I can look back over my life and identify numerous people who have had an impact in my life. My parents, colleagues, close friends and mentors.
Keith is one person who stands out for me.
We met 36 years ago…I was 14 and he was the guest speaker at summer camp. He was also the leader of my cabin (I suspect, because no one else wanted me). It was an uneventful week really, but I thought he was alright…as old people go. He was 8 years younger than I am now.
Someone’s Knocking At The Door
The following year, Keith came on staff as youth pastor at my church. A church I had grown up in with my family.
I remember the first time we were reunited, just over a year after meeting at camp…it was 4pm on a Thursday afternoon and Keith was at my front door.
I was not impressed.
I was not hospitable or engaging…Keith came inside but I don’t remember saying anything other than, “What do you want?”
By all accounts it would have appeared to be a non-starter as far as a potential relationship was concerned.
You see, by this time, I had essentially turned my back on my faith, my family and started down a self-destructive path.
When I finally got Keith out the door, I figured that was the end of that.

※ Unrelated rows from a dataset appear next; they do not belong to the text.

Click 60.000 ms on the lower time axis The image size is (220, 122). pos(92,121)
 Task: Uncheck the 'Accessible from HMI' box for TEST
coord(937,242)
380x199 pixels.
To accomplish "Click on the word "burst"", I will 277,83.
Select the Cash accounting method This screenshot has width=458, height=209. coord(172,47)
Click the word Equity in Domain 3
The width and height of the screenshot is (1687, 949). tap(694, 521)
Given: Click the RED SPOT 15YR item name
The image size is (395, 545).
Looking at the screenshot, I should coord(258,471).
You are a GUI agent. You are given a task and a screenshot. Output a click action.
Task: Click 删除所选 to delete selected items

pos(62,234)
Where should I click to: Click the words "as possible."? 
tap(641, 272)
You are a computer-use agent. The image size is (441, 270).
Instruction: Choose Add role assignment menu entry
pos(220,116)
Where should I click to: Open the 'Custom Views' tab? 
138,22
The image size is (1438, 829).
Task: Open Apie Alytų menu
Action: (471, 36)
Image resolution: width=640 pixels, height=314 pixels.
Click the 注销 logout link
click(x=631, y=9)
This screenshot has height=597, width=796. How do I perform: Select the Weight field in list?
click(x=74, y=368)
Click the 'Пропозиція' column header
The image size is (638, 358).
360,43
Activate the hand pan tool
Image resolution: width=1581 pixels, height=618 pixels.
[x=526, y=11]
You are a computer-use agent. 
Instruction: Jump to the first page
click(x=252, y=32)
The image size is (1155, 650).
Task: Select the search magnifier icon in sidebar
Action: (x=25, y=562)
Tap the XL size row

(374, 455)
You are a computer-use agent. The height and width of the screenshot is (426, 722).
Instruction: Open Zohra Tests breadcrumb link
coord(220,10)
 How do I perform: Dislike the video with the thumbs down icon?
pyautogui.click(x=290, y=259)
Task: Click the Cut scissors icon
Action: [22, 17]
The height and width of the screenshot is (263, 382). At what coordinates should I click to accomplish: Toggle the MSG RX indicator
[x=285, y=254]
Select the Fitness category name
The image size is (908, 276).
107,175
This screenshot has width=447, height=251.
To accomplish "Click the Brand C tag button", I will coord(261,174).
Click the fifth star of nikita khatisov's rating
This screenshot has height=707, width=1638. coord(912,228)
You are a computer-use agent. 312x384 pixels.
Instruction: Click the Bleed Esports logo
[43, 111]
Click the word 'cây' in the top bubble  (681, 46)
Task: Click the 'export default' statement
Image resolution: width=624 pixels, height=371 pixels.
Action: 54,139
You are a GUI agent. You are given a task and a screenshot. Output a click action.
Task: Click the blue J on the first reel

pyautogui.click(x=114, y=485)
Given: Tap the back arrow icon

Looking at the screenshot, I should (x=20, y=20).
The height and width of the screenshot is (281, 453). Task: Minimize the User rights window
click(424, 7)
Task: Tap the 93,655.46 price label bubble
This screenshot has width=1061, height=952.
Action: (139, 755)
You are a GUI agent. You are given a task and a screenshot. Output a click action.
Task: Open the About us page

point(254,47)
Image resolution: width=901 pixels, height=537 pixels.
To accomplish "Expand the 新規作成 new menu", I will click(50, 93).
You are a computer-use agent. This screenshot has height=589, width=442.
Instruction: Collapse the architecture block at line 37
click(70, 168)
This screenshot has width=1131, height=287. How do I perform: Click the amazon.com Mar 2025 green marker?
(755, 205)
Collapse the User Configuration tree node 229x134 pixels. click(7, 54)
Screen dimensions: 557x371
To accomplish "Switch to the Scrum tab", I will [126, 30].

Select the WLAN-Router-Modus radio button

But the next Thursday at 4pm Keith showed again…and the week after that, and the week after that. I wasn’t sure what motivated him to do it since I certainly wasn’t inviting him.
But slowly, after many awkward visits, things slowly began to change…I actually looked forward to his visits and a friendship of sorts began.
Within a couple of years Keith moved on to another ministry position in British Columbia, but not before we forged a bond that has stood the test of time. About 36 years now.
Over that time, our relationship as morphed from pastor/ troubled kid, to father/son, to colleagues in ministry.
Throughout, Keith has been a mentor to me. He has modelled so much and I have learned so much from him. He has influenced me as a parent, a pastor and husband. He has modelled a strong work ethic, integrity, faithfulness and perseverance. He has taught me things without saying a word.
For example, he never said, “Stop doing this or that.” Even though I was doing many things that I needed to stop doing. He taught me to believe in, who people can become, not just who they are. To love who they are becoming regardless of where they are at.
He modelled who God is…patient, loving and full of grace. Keith would tell tell you that I was the meanest kid he had ever met in his life…and as a youth pastor he had met thousands. But that didn’t stop him from pursuing me and loving me at my worst, believing there was something better ahead.
I’ve been visiting Keith at his home in Ohio over the past few days doing what we do best…talking and drinking coffee. I shared my story with the Jr/Sr high group on Sunday as well. Time with Keith is always refreshing, encouraging and life-giving.
Sometimes it’s still hard to believe how our relationship happened and how it not only survived but flourished all these years. Our relationship has survived hard times, long distances and various life changes.
The reality is, I may not be writing this blog, I might not be, period, if God hadn’t brought Keith into my life. I’m so grateful.
This past Sunday I spoke to a group of young people to talk about the difference between being familiar with who God is and having a personal relationship with Him. And that everyone needs a Keith in their life.
- Someone who steps out of their comfort zone to engage you.
- Someone who believes you are worth the effort to get to know.
- Someone who believes you are more than your worst choices and current self.
- Someone who sees your potential, even when it’s virtually invisible.
- Someone who loves you, not for what you’ve done or not done.
- Someone who is in it for the long haul.
“Most people can do absolutely awe-inspiring things. Sometimes they just need a little nudge.” ~ Timothy Ferriss
Q. Do you have someone like that in your life? If not, consider who that might be? Who is just ahead of you, someone you respect and would like to learn and grow with?
- Pray about who that might be
- Approach them to see if there is a potential mentor relationship there.
- Set out clear expectations.
- Commit to it.
Q. Can you be that person for someone else?
- Who could you benefit from your life experience, wisdom and compassion?
- Contact them and take them out for a coffee
- Engage them and discover their story
- See where it goes.
You might be the difference in someone’s life as Keith has been for me. What an awesome opportunity!